- [TEXT SEGMENT]:
- Opening Delimiter -

High cholesterol (specifically low-density lipoprotein, commonly called LDL, or “bad” cholesterol) is one of the more well known risk factors for developing heart disease. Sooner or later, your doctor is going to want to evaluate your risk of heart disease. If you’re levels come back high, he/she will start taking a closer look at what’s going on under the covers.

What your doctor may not know is that where you are in your menstrual cycle may impact your cholesterol levels. In a study sponsored by the National Institutes of Health, researchers found real inconsistencies in cholesterol levels in women depending on where they were with respect to Mother Nature’s monthly visit. These variances in cholesterol levels were not minor little swings; we’re talking major differences in cholesterol levels. Researchers reported more than a 19 percent difference on average in cholesterol levels depending on where women were in relationship to phase of the cycle. Other findings included:

• HDL (high-density lipoprotein or the “good” heart protective) cholesterol levels increase as estrogen levels increase (estrogen levels are at their highest at the time of ovulation)

- Closing Delimiter -

[Entries drawn from a collection]
- Opening Delimiter -

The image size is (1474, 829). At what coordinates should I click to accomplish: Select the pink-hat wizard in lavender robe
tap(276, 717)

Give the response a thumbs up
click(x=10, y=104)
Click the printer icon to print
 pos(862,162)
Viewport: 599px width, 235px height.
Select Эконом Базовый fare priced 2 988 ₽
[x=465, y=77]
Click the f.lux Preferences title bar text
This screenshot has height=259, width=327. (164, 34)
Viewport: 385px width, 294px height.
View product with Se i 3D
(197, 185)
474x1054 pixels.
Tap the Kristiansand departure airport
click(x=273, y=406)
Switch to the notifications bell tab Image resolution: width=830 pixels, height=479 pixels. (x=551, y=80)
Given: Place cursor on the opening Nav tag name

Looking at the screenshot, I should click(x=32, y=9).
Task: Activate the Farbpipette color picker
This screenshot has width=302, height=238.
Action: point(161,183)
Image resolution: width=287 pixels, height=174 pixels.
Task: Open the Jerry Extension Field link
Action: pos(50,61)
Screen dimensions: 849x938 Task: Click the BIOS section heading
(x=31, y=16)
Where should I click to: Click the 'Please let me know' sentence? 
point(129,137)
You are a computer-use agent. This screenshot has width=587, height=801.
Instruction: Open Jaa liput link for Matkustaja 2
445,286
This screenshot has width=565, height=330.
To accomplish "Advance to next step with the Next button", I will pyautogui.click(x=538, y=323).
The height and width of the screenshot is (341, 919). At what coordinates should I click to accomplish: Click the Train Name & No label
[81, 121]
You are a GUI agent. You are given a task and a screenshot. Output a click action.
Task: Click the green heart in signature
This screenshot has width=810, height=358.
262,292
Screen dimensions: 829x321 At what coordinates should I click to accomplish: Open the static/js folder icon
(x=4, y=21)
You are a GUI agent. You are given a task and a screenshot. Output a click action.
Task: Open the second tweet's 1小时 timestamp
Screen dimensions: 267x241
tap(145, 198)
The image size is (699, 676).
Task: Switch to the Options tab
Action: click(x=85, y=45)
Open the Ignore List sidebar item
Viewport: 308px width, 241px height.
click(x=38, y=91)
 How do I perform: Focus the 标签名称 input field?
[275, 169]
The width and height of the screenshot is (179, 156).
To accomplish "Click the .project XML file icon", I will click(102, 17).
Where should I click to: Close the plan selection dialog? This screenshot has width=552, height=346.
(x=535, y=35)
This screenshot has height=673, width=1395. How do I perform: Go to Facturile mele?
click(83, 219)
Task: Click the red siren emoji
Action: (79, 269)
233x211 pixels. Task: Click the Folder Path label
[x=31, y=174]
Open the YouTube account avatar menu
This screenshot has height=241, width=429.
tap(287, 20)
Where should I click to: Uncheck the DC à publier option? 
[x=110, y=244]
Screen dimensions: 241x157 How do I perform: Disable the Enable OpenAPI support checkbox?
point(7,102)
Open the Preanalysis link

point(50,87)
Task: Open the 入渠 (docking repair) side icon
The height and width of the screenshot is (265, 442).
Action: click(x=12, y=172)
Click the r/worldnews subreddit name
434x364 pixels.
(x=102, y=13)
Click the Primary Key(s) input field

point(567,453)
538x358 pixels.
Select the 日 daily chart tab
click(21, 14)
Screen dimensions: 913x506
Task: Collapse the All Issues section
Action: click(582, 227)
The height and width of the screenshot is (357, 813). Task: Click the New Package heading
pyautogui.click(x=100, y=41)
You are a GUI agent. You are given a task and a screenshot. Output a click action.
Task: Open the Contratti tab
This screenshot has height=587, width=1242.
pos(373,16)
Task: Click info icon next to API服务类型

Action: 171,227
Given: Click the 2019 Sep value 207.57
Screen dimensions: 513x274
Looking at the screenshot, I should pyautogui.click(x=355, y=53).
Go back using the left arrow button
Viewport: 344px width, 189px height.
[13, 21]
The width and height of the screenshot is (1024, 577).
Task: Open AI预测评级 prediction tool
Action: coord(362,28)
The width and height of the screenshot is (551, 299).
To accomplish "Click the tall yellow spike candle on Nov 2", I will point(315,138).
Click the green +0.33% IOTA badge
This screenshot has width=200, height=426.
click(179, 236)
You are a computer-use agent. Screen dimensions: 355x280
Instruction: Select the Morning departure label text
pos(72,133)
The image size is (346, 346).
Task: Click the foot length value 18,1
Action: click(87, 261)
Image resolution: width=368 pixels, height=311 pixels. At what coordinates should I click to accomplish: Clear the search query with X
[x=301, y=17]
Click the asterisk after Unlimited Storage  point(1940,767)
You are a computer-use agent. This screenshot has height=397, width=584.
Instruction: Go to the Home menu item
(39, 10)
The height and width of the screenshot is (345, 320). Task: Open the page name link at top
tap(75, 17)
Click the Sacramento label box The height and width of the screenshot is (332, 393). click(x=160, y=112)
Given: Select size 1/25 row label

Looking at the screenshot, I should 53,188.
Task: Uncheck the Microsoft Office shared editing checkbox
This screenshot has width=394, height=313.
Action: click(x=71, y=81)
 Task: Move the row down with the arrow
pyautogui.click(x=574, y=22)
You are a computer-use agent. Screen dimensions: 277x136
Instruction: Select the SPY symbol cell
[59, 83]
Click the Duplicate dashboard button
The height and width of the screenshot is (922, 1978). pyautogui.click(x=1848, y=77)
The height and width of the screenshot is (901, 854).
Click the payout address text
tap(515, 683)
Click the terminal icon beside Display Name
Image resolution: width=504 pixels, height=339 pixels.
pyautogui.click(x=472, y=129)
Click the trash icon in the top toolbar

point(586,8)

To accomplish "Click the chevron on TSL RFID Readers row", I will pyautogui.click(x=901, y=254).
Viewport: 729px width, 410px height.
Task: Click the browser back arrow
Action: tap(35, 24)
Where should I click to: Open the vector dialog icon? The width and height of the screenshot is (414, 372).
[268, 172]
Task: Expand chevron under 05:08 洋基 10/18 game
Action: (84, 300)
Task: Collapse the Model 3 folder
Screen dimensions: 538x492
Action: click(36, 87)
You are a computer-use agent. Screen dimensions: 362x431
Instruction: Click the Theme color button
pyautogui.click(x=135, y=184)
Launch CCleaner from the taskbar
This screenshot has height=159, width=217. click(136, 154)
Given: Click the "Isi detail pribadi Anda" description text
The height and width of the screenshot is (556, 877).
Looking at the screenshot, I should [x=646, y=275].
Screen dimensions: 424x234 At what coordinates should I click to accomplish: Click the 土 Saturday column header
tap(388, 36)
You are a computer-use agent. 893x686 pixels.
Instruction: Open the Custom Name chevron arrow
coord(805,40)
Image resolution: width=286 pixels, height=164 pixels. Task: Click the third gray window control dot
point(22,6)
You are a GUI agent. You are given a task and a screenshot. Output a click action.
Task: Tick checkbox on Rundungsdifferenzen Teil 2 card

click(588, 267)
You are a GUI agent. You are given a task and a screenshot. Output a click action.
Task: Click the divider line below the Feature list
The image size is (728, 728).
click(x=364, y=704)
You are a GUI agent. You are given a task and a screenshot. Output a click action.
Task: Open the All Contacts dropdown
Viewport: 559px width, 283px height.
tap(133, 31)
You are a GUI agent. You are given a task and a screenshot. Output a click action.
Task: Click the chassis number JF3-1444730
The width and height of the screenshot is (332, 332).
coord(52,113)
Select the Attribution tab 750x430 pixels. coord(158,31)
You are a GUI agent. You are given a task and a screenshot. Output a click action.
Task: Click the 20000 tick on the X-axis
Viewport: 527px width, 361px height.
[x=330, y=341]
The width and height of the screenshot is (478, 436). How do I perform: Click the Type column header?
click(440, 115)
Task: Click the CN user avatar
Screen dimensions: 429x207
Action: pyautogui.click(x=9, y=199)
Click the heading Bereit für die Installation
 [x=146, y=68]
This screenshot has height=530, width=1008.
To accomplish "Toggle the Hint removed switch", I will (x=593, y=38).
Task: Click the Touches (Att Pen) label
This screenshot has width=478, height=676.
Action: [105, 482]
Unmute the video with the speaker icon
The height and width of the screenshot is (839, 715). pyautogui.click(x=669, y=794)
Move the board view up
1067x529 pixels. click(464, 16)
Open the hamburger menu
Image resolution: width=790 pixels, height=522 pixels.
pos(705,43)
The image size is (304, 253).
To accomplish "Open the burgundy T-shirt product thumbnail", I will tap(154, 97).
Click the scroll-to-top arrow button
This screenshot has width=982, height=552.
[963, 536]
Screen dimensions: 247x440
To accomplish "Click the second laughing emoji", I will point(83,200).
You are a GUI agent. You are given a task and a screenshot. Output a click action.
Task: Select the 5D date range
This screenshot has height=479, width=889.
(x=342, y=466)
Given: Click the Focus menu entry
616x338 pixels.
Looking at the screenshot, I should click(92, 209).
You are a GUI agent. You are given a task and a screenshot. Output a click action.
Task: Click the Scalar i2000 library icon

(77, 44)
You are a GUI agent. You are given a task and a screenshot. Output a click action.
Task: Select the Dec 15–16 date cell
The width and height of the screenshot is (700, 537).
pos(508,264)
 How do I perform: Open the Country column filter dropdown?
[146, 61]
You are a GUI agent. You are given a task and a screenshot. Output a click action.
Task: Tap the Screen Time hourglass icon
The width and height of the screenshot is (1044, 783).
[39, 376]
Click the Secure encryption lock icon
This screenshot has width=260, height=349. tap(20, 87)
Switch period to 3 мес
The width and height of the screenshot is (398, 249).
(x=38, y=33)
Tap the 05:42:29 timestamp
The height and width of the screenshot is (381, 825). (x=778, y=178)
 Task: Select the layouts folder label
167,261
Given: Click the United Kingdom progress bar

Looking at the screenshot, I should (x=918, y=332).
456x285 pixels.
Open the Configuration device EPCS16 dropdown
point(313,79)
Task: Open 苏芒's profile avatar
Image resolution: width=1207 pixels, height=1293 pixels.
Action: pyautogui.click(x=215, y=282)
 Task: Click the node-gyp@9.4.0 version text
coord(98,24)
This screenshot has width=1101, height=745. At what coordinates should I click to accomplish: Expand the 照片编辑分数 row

- Closing Delimiter -

- [WORK INSTRUCTION A]:
In the text on cholesterol and the menstrual cycle, what average difference in cholesterol levels did researchers report across cycle phases?
- [WORK INSTRUCTION B]:
Pick up the text on cholesterol and the menstrual cycle after its last sentence and continue it.

- [ANSWER SPACE A]:
More than a 19 percent difference on average.

- [ANSWER SPACE B]:
• LDL (low-density lipoprotein or “bad” cholesterol), triglycerides and total cholesterol levels go down when estrogen levels increase
• LDL, triglycerides and total cholesterol levels are at their lowest just before your monthly visitor comes to call

Researchers also found that women who were over 40, and overweight (like so many of us are), experienced much greater variances in cholesterol levels that other study participants.

In all, 259 women participated in the study. All participants were relatively young (between 18 and 44 years of age), non-smokers, and indicated that they were physically active. Most of the participants were also considered very healthy. Despite the fact that only five percent of the participants had cholesterol levels in the high range (greater than 200 mg/dL), almost 20 percent of all the women in the study hit the 200 mg/dL range at least once during the course of the study. This study didn’t address cholesterol levels in women who were post-menopausal or who were taking hormone replacement therapy. But previous studies have shown that hormone replacement therapy and birth control pills (both of which contain estrogen) may also affect cholesterol levels. (Complete study results have been published in The Journal of Clinical Endocrinology and Metabolism.)

Since these findings are so new, chances are that your doctor may not yet be aware of the link between your menstrual cycle and cholesterol levels. It’s pretty easy to see that our moods are the only thing that swings at our special time of of the month! Nineteen percent is a large pendulum push and could be enough of a difference to give your doctor “bad” results (which of course, could lead to a bad treatment decision based on faulty information). Make certain that you talk to your doctor about the best time of the month to have your cholesterol tested so that you get the most accurate (and useful) results!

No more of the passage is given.